À chaque instant, l’équipe du Festival se rappelle ce qui a été perdu dans l’incendie et la liste s’allonge. « Notre atelier de décor, on avait des outils pour plusieurs milliers de dollars, des panneaux pour promouvoir le festival en aluminium, ça coûte une fortune chaque panneau […] les équipements de cuisine pour le camp en chanson. On prend des chaudrons, de la vaisselle et de la coutellerie qu’on amène au théâtre l’été et on ramène ça l’hiver pour la communauté. Là, les tiroirs sont vides. Il faut remplir tout ça. D’où l’importance de faire une collecte de fonds. »

La campagne de financement sera importante pour le nouveau projet « Nos besoins en 2001 par rapport à nos besoins actuels sont bien différents […] On s’organisait avec ce qu’on avait. » La prochaine salle de spectacle tiendra compte des besoins du Festival qui a fêté ses 35 ans récemment : « On va construire pour les 50 prochaines années. »

Il aimerait entre autres une salle multifonctionnelle qui pourrait s’ouvrir pour accueillir des congrès et des galas. Il aimerait aussi y installer les bureaux de l’organisme sans but lucratif.

Campagne de financement

La campagne de financement sera lancée officiellement mardi avec le spectacle de Paul Piché et Daniel Boucher qui affiche déjà complet à Petite-Vallée.
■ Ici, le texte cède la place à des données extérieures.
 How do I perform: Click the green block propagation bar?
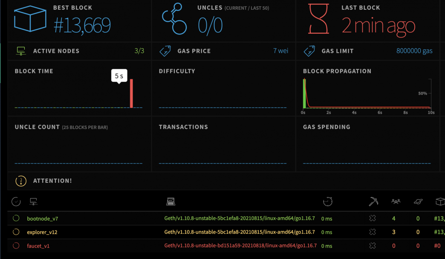(304, 94)
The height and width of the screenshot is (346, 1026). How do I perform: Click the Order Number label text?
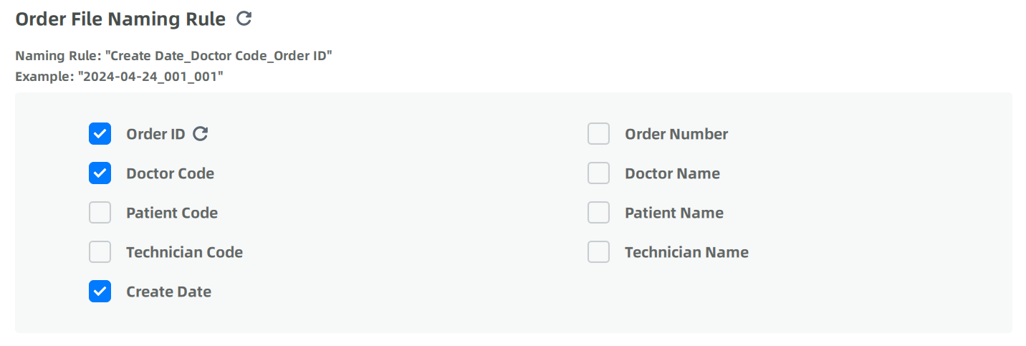pos(676,134)
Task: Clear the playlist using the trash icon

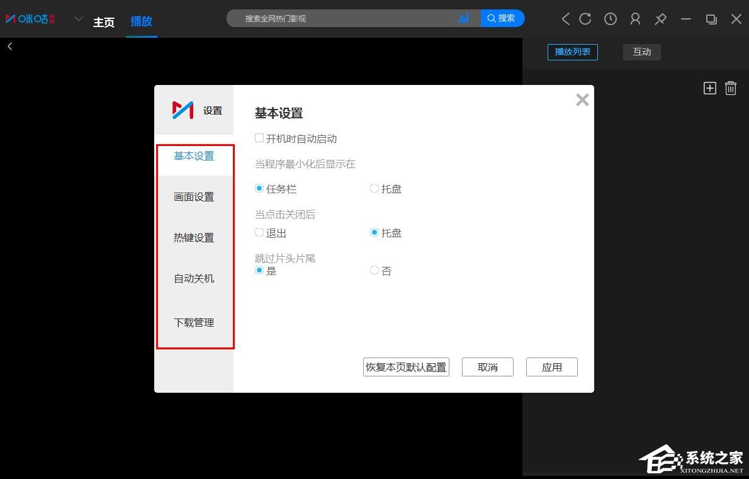Action: 730,87
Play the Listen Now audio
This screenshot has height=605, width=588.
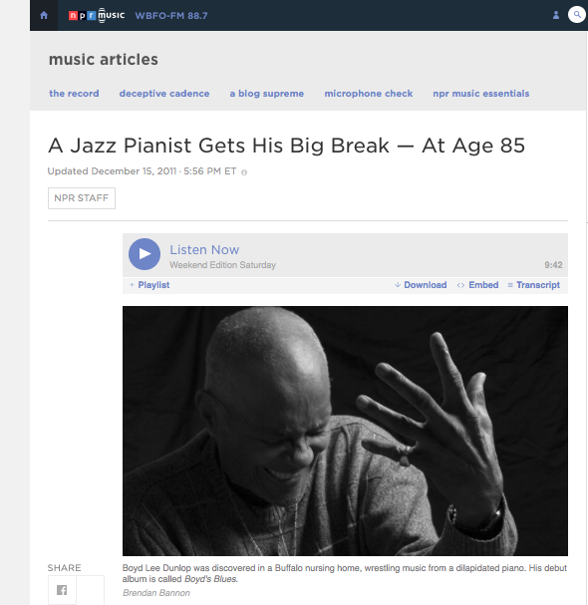pyautogui.click(x=145, y=254)
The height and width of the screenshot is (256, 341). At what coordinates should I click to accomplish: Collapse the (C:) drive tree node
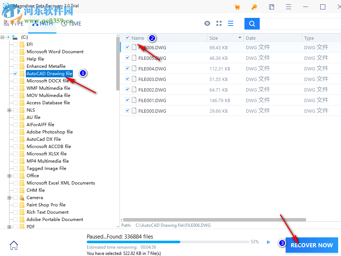[x=3, y=37]
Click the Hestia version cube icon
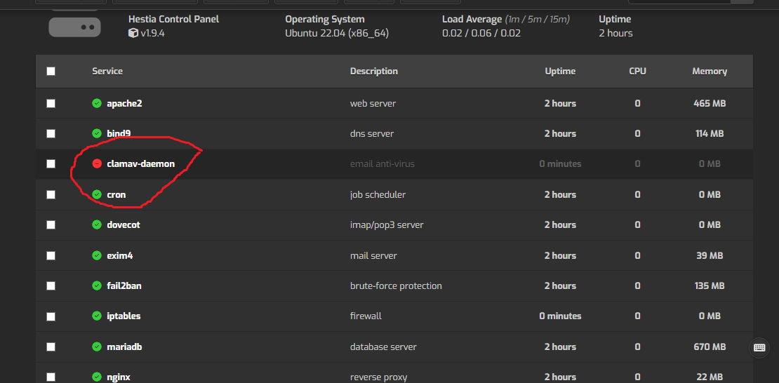The width and height of the screenshot is (779, 383). click(x=133, y=33)
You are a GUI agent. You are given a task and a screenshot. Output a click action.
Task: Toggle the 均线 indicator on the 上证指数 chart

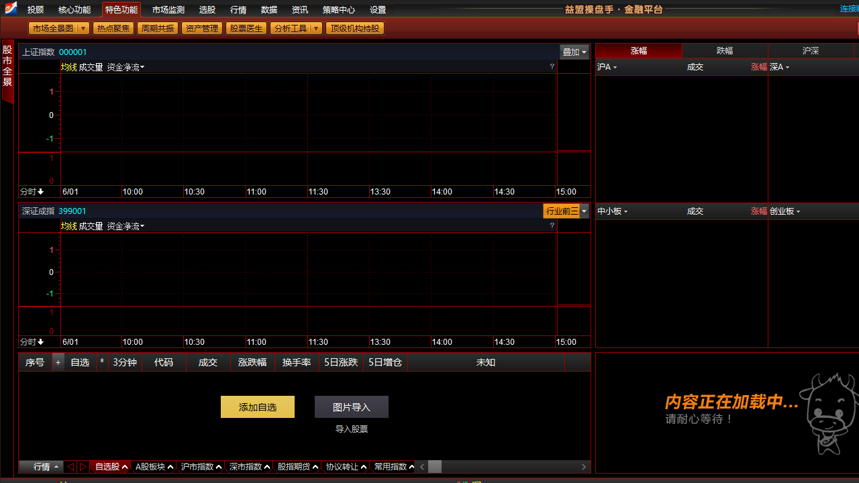(x=69, y=67)
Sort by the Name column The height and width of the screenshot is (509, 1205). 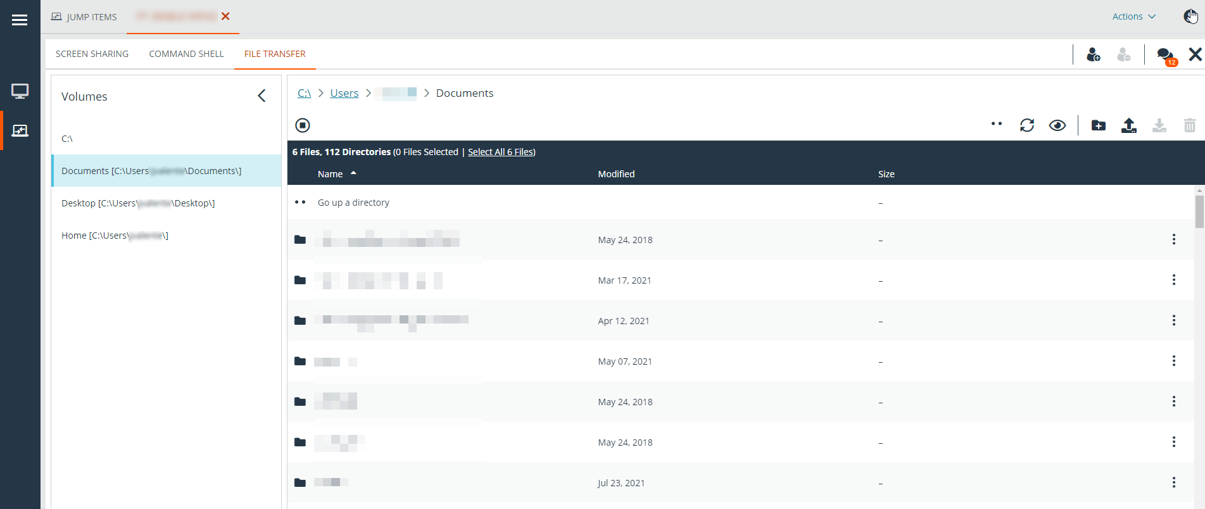point(331,174)
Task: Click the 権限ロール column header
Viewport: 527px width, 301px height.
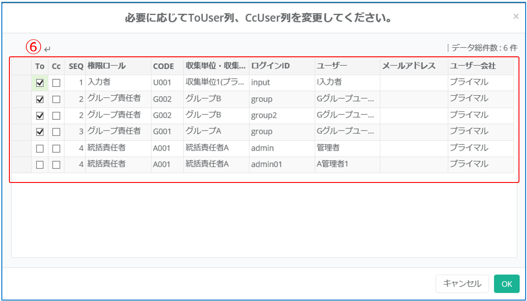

Ce n'est pas un problèeme pour l'organisation qui a déjà prévu des places èa l'extérieur de la salle principale.

Aussi, le 10 septembre, une trentaine d’artistes monteront sur la scène du Centre Vidéotron de Québec. La direction doit remettre 80 % de la vente des billets estime M Côté.

Bien d’autres organismes et artistes se mobilisent pour leur venir en aide.

Et le festival l’an prochain?

Tous les scénarios sont étudiés pour l’an prochain et pour assurer la réalisation de l’événement. « Ça se pourrait bien que le bâtiment ne soit pas prêt, mais qu'il soit en train de se construire. »

Les assurances prévoient la perte de revenu et l’aide pour des installations temporaires.

Une chose est certaine, il y aura bel et bien un festival l’an prochain et le directeur croit même pouvoir annoncer rapidement le « passeur » (parrain de l’événement).

Déficit

Le Festival ne croit pas que l'incendie aura un impact sur le déficit accumulé qui s'élève à un peu plus de 250 000 $. Alan Côté rappelle qu'un prêt sur 5 ans permettra de renflouer les coffres.